Tyson Mutrx 01:01:23 Have you ever had a couple reconcile in the process during the middle of the process?
John Nachlinger 01:01:29 we've had a couple, yes, who have gone through mediation and we've drafted the agreement and then they've decided to not get divorced.
Tyson Mutrx 01:01:36 Yeah. Is that part of your is that because of part of your process, or is that something they did on their own?
John Nachlinger 01:01:40 Yeah. I mean some people. I it it happens. It's it happens not just in the mediation. It happens in general. Yeah. I mean, we probably have at least two, 2 or 3, people a year that reconcile. some of them just flat out reconcile, and they, they just dismiss everything, and it's done. Other times they say, okay, listen, we're going to give the marriage a chance, but we've already reached an agreement. So. Oh, interesting. So we this happens very frequently where they'll sign the agreement and we'll just put in a provision that if either one of them re files for a divorce within 12 months, let's say.
John Nachlinger 01:02:14 Then this is the agreement. So it's kind of like so, but in a certain way that's good because they all know what's going to happen if the marriage doesn't work. They already have it figured out. So there so they don't have to worry about any of that anymore. All they have to worry about is each other. And is this marriage going to work? There's some cultural issues to there's certain cultures where this happens more than others. but yeah, people reconcile. And I've, I've divorced people more than once, too, from the same spouse.
Tyson Mutrx 01:02:41 Yeah. those are those those return customers. would be interesting from a just from a mental standpoint, I, I find it hard to believe, like, I, I would find it hard to do it as a client to have, like, some sort of agreement hanging over my head. for a lot of reasons. One, it can be used as leverage. the other thing is, like, it just seems like the marriage is temporary, but, I mean, good on the I mean, you're you're right.
Tyson Mutrx 01:03:07 The benefit is that they know what the outcome is going to be, you know?
John Nachlinger 01:03:09 Well, you could say you could say the same thing about prenup. I mean.

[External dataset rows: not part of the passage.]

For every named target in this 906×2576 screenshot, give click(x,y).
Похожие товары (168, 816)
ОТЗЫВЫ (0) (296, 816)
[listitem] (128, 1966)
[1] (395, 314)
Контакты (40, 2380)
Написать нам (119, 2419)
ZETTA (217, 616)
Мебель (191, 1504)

Tyson Mutrx 01:03:12 True. Yeah.
John Nachlinger 01:03:13 Absolutely, people. But. But peanuts. I'm a big proponent of cleanups. Yeah. mostly because I think people should talk about money more before they get married. Because that's the number one reason people get divorced is money. Yeah. someone spends too much. Someone, you know, someone saves too much. Whatever. but it's the same thing with that. You just have to agree. I mean, listen here, there's there's going to be. What's the outcome going to be? If your marriage doesn't work, you're going to get divorced. Yeah. Okay. 50% of all marriages end in divorce. I don't know if that's still the right number. I I've been saying.
Tyson Mutrx 01:03:43 It's higher than that.
John Nachlinger 01:03:44 But it's it's a lot. Right? so if you know that, it's like, it's like getting insurance.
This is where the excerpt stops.